Hall, MN, Campos, H, Li, H, Sesso, HD, Stampfer, MJ, Willett, WC, Ma, J
Cancer epidemiology, biomarkers & prevention : a publication of the American Association for Cancer Research, cosponsored by the American Society of Preventive Oncology. 2007;(2):314-21
Abstract
BACKGROUND N-3 fatty acids may decrease risk of colorectal cancer by inhibiting the cyclooxygenase-2 enzyme and production of proinflammatory eicosanoids derived from arachidonic acid (20:4n-6).

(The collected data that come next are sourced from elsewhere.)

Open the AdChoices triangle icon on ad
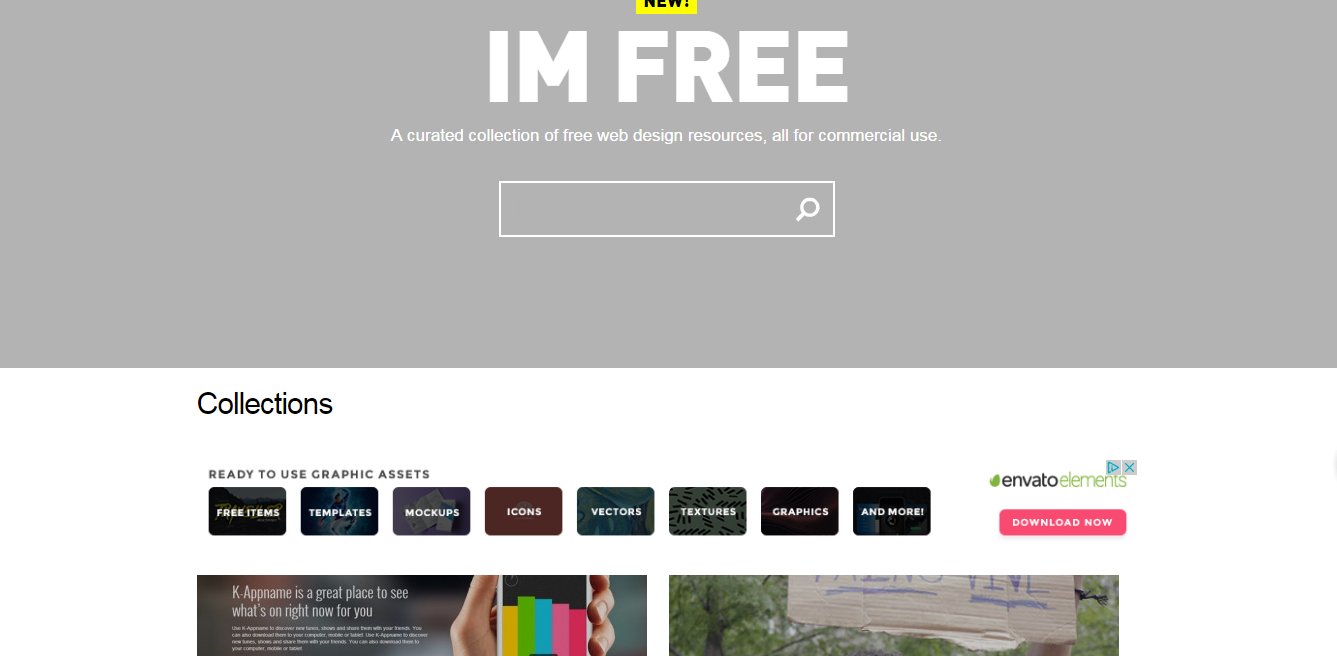The height and width of the screenshot is (656, 1337). [1113, 467]
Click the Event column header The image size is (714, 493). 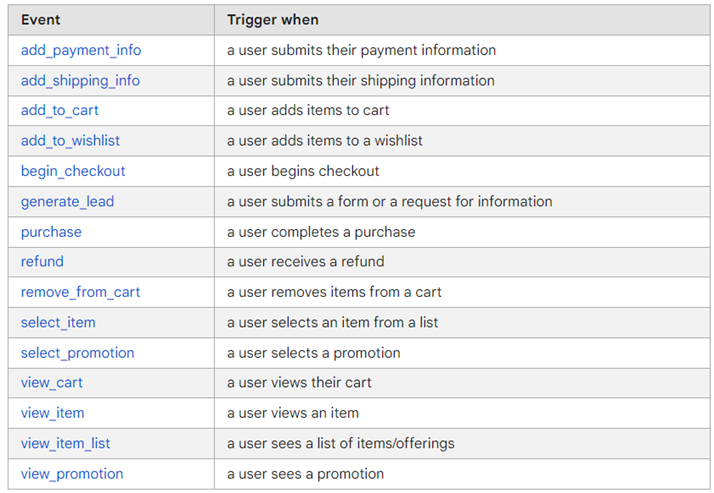(x=41, y=20)
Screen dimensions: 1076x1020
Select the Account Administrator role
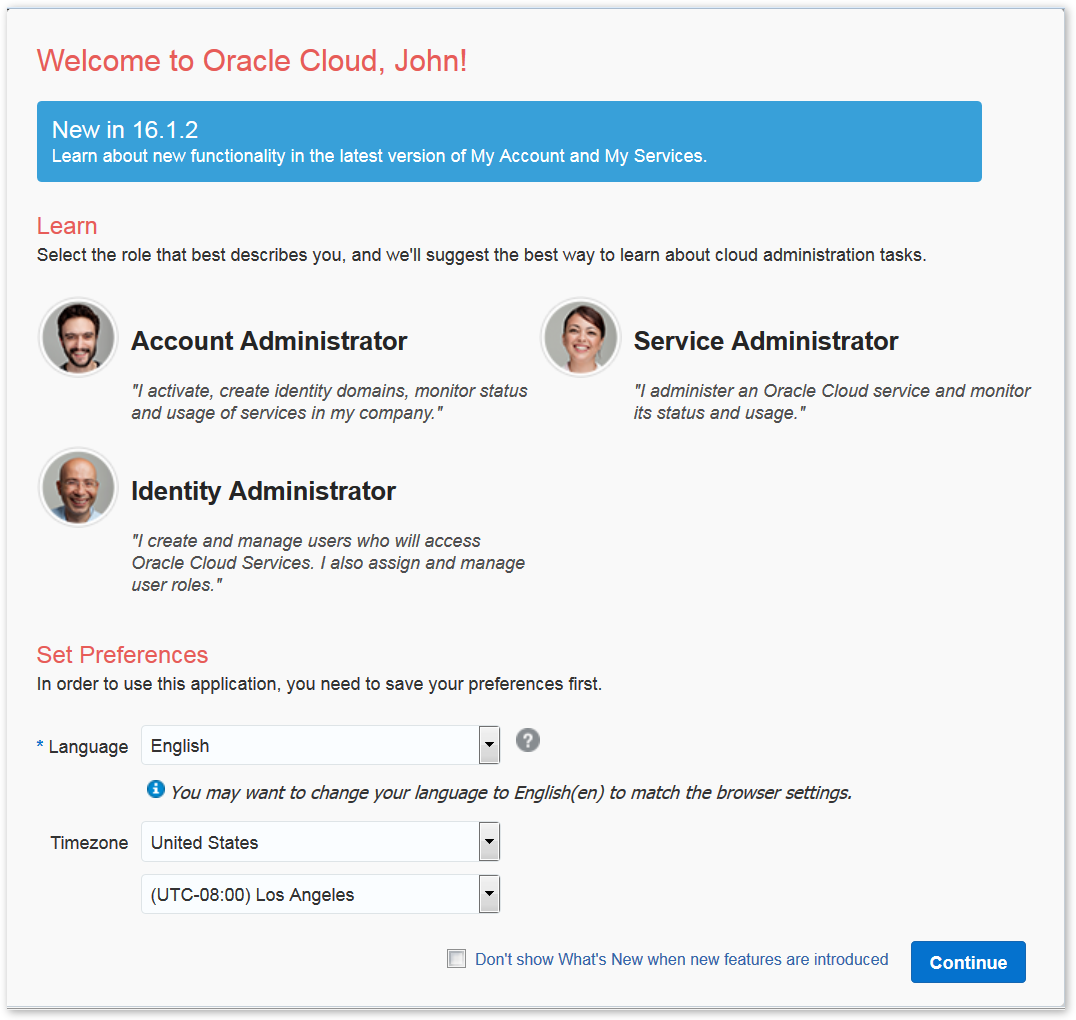coord(268,341)
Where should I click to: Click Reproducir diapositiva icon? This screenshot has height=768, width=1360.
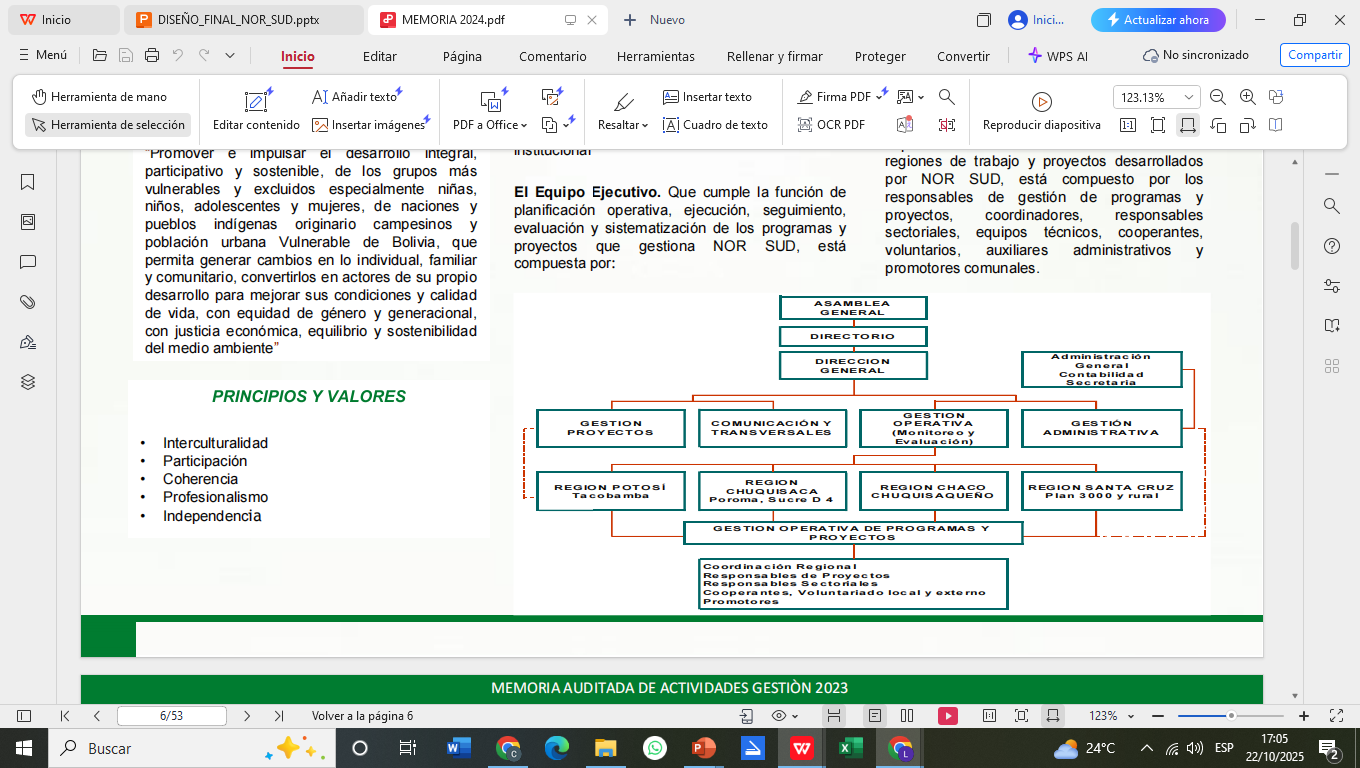(1041, 101)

Aspirin also inhibits the cyclooxygenase-2 enzyme and may share with n-3 fatty acids a potential mechanism to decrease the risk of colorectal cancer. METHODS We conducted a nested case-control analysis using blood samples collected from the Physicians' Health Study participants in 1982 to 1984. N-3 and n-6 fatty acid levels were measured using gas-liquid chromatography for 178 men who developed colorectal cancer through December 31, 1995 and 282 age- and smoking-matched controls. We used conditional logistic regression to examine associations. All statistical tests were two-sided. RESULTS Total long-chain n-3 fatty acids were nonsignificantly inversely associated with colorectal cancer risk [relative risk (RR) for highest versus lowest quartile, 0.60; 95% confidence interval (95% CI), 0.32 to 1.11; P(trend) = 0.10], after adjustment for possible confounders. We observed potential interaction between randomized aspirin assignment and long-chain n-3 fatty acid levels (P(interaction) = 0.04). Among men not on aspirin, RRs (95% CI) for increasing quartiles of long-chain n-3 fatty acids were 1.00 (reference), 0.60 (0.28-1.28), 0.51 (0.22-1.17), and 0.34 (0.15-0.82), P(trend) = 0.006. For participants taking aspirin, there was no additional benefit of increasing n-3 fatty acid levels. The RR (95% CI) for the highest versus lowest quartile of n-6 fatty acids was 0.64 (0.35-1.17). CONCLUSIONS Blood levels of long-chain n-3 fatty acids were associated with decreased risk of colorectal cancer among men not using aspirin. N-6 fatty acids were nonsignificantly inversely associated with colorectal cancer risk.